» TASK DIRECTIONS:
Your answer should be the lines of the data below that contain "Finding".

[SOURCE DATA Boundary: Start]

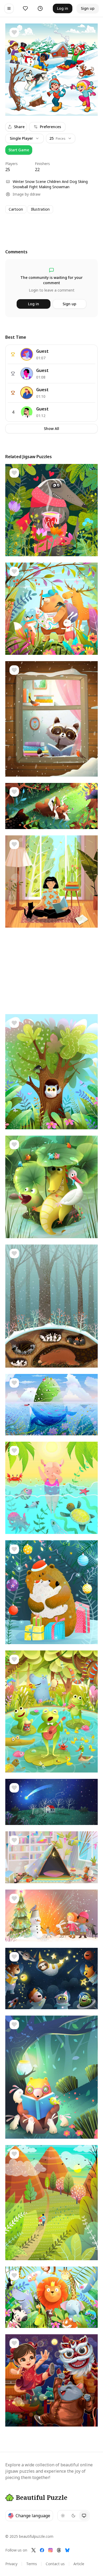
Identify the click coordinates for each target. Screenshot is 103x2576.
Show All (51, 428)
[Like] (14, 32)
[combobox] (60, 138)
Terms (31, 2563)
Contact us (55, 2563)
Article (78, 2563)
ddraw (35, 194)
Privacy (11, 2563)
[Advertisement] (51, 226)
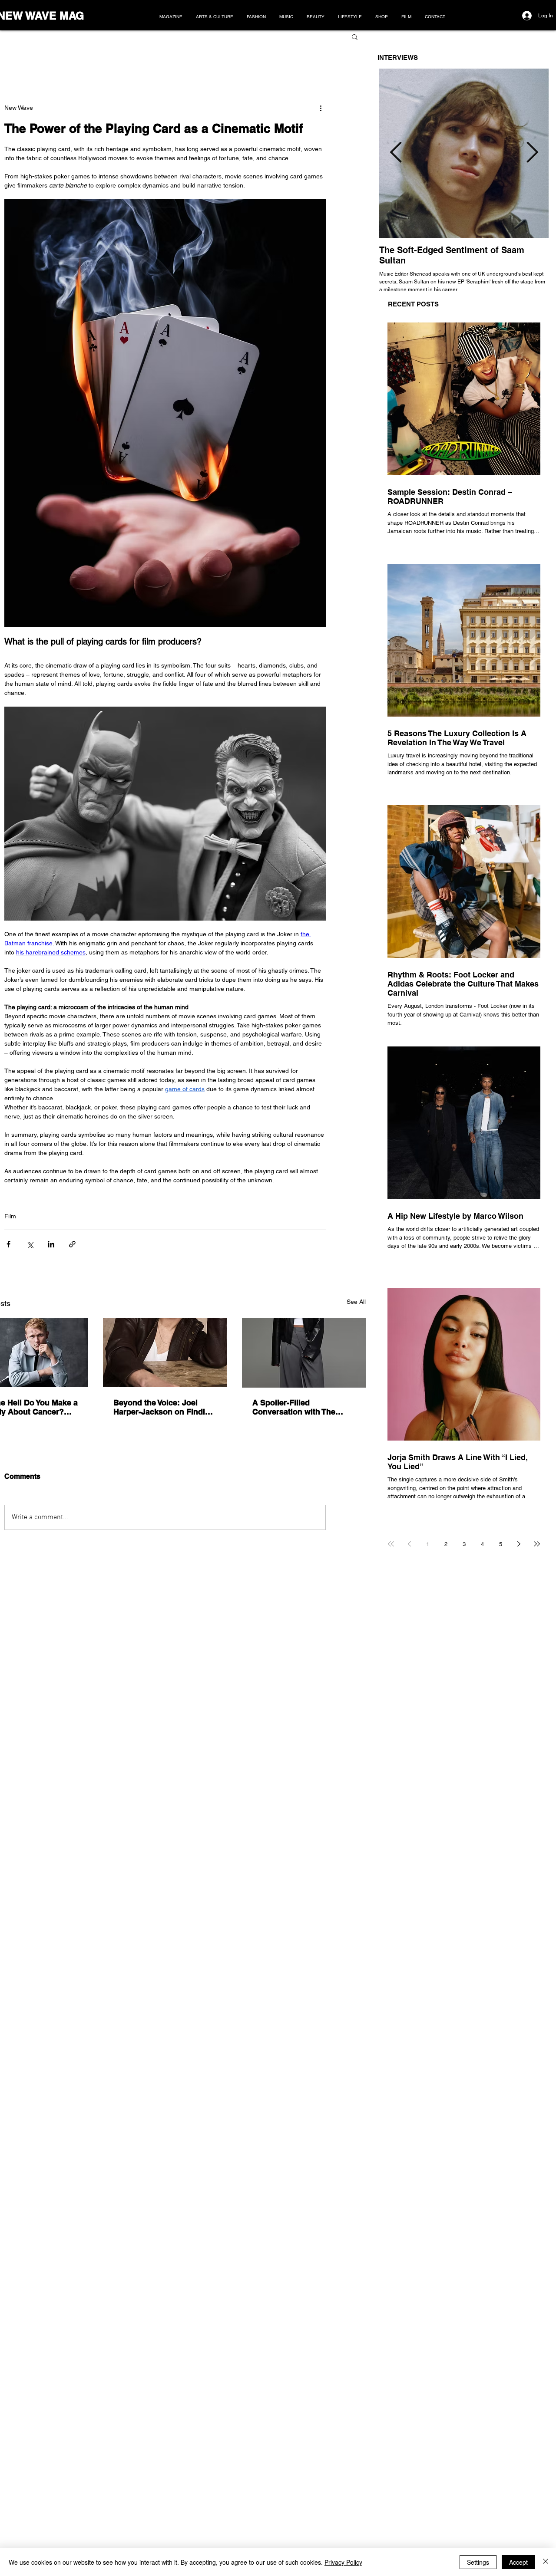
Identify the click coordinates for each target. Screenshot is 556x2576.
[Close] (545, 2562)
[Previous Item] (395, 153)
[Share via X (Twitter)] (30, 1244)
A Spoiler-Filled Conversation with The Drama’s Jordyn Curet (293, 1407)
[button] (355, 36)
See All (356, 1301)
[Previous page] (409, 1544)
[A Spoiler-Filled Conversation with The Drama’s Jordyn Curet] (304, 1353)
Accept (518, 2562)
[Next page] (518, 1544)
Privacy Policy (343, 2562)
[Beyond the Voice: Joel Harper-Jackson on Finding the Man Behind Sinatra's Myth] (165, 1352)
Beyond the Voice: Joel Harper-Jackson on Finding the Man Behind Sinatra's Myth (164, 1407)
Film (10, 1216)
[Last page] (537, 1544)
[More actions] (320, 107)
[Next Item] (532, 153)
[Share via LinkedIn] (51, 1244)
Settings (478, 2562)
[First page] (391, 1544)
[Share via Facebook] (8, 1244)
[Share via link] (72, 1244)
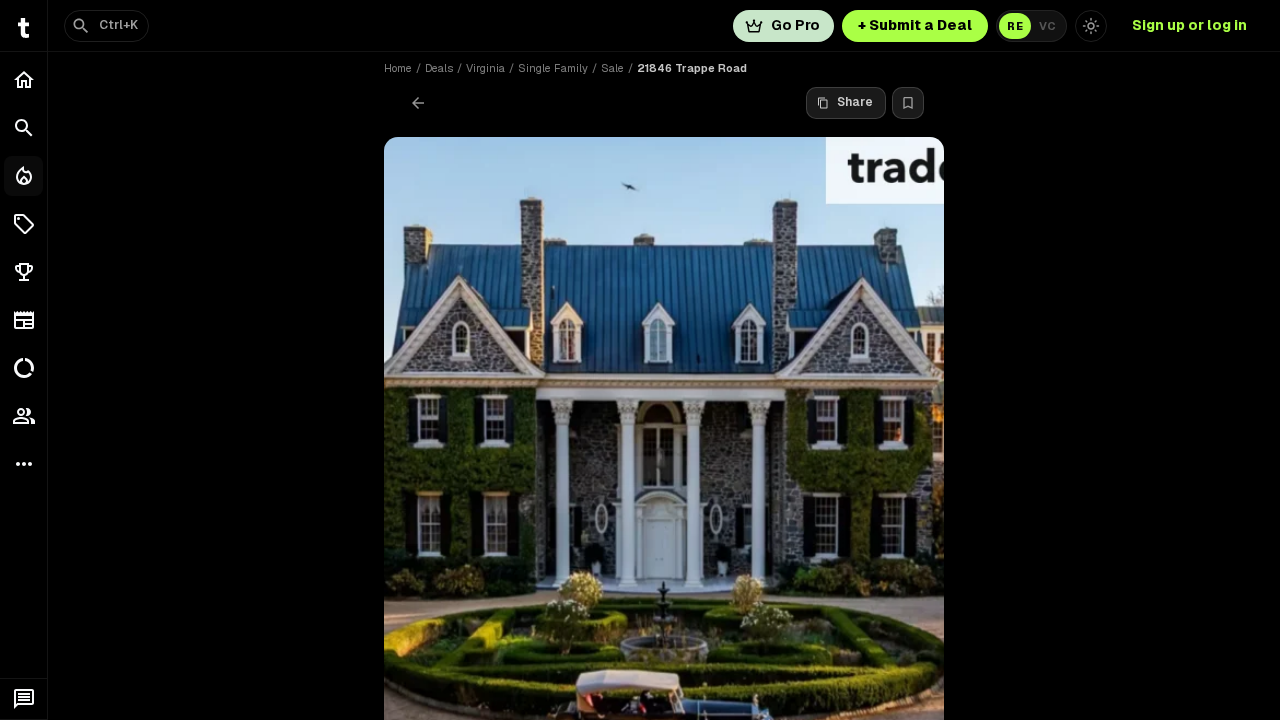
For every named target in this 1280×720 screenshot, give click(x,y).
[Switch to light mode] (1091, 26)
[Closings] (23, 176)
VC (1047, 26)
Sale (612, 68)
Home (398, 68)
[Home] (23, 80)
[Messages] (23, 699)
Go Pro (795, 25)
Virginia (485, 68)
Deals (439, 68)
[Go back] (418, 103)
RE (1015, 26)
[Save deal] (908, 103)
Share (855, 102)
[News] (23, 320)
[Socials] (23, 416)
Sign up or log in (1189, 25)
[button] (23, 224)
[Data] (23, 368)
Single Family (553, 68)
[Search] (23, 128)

[SOURCE DATA Boundary: End]

» YOUR RESPONSE:
[Beyond the Voice: Joel Harper-Jackson on Finding the Man Behind Sinatra's Myth] (165, 1352)
Beyond the Voice: Joel Harper-Jackson on Finding the Man Behind Sinatra's Myth (164, 1407)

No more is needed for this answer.